Materials provided:

--- --- ---

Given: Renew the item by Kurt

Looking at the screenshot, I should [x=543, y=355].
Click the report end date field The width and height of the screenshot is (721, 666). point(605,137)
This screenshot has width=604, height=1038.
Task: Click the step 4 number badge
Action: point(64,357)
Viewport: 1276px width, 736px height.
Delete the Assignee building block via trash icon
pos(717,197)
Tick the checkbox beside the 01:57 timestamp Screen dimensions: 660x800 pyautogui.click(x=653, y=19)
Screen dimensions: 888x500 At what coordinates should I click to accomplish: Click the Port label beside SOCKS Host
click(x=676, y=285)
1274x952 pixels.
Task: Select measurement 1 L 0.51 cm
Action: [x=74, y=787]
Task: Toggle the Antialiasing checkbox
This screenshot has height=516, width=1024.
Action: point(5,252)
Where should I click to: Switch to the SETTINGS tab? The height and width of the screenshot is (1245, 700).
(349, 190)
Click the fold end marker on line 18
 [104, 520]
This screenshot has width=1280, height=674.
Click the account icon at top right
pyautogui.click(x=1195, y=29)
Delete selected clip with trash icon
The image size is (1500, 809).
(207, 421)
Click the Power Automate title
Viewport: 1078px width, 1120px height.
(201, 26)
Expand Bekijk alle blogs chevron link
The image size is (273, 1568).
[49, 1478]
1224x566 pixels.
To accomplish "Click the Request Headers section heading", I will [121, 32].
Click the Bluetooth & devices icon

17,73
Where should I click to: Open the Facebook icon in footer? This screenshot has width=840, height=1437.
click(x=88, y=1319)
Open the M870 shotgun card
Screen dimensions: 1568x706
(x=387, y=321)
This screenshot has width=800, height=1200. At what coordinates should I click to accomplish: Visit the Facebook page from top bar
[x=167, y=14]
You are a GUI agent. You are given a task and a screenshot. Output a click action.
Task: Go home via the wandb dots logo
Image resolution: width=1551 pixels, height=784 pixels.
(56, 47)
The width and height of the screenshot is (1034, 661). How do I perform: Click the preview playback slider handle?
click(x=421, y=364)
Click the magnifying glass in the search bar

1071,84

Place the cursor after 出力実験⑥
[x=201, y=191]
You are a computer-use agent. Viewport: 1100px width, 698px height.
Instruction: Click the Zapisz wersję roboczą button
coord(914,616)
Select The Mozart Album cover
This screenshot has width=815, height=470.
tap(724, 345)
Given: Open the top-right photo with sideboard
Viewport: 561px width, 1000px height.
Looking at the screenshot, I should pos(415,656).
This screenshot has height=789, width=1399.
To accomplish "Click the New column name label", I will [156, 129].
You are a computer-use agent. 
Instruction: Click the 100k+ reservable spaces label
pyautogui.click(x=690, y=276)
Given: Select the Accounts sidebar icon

--- --- ---

What to do:
The entire set of records should be returned exactly.

Answer to this task:
Given: Renew the item by Kurt

Looking at the screenshot, I should [x=543, y=355].
Click the report end date field The width and height of the screenshot is (721, 666). point(605,137)
This screenshot has width=604, height=1038.
Task: Click the step 4 number badge
Action: point(64,357)
Viewport: 1276px width, 736px height.
Delete the Assignee building block via trash icon
pos(717,197)
Tick the checkbox beside the 01:57 timestamp Screen dimensions: 660x800 pyautogui.click(x=653, y=19)
Screen dimensions: 888x500 At what coordinates should I click to accomplish: Click the Port label beside SOCKS Host
click(x=676, y=285)
1274x952 pixels.
Task: Select measurement 1 L 0.51 cm
Action: [x=74, y=787]
Task: Toggle the Antialiasing checkbox
This screenshot has height=516, width=1024.
Action: point(5,252)
Where should I click to: Switch to the SETTINGS tab? The height and width of the screenshot is (1245, 700).
(349, 190)
Click the fold end marker on line 18
 [104, 520]
This screenshot has width=1280, height=674.
Click the account icon at top right
pyautogui.click(x=1195, y=29)
Delete selected clip with trash icon
The image size is (1500, 809).
(207, 421)
Click the Power Automate title
Viewport: 1078px width, 1120px height.
(201, 26)
Expand Bekijk alle blogs chevron link
The image size is (273, 1568).
[49, 1478]
1224x566 pixels.
To accomplish "Click the Request Headers section heading", I will [121, 32].
Click the Bluetooth & devices icon

17,73
Where should I click to: Open the Facebook icon in footer? This screenshot has width=840, height=1437.
click(x=88, y=1319)
Open the M870 shotgun card
Screen dimensions: 1568x706
(x=387, y=321)
This screenshot has width=800, height=1200. At what coordinates should I click to accomplish: Visit the Facebook page from top bar
[x=167, y=14]
You are a GUI agent. You are given a task and a screenshot. Output a click action.
Task: Go home via the wandb dots logo
Image resolution: width=1551 pixels, height=784 pixels.
(56, 47)
The width and height of the screenshot is (1034, 661). How do I perform: Click the preview playback slider handle?
click(x=421, y=364)
Click the magnifying glass in the search bar

1071,84

Place the cursor after 出力実験⑥
[x=201, y=191]
You are a computer-use agent. Viewport: 1100px width, 698px height.
Instruction: Click the Zapisz wersję roboczą button
coord(914,616)
Select The Mozart Album cover
This screenshot has width=815, height=470.
tap(724, 345)
Given: Open the top-right photo with sideboard
Viewport: 561px width, 1000px height.
Looking at the screenshot, I should pos(415,656).
This screenshot has height=789, width=1399.
To accomplish "Click the New column name label", I will [156, 129].
You are a computer-use agent. 
Instruction: Click the 100k+ reservable spaces label
pyautogui.click(x=690, y=276)
Given: Select the Accounts sidebar icon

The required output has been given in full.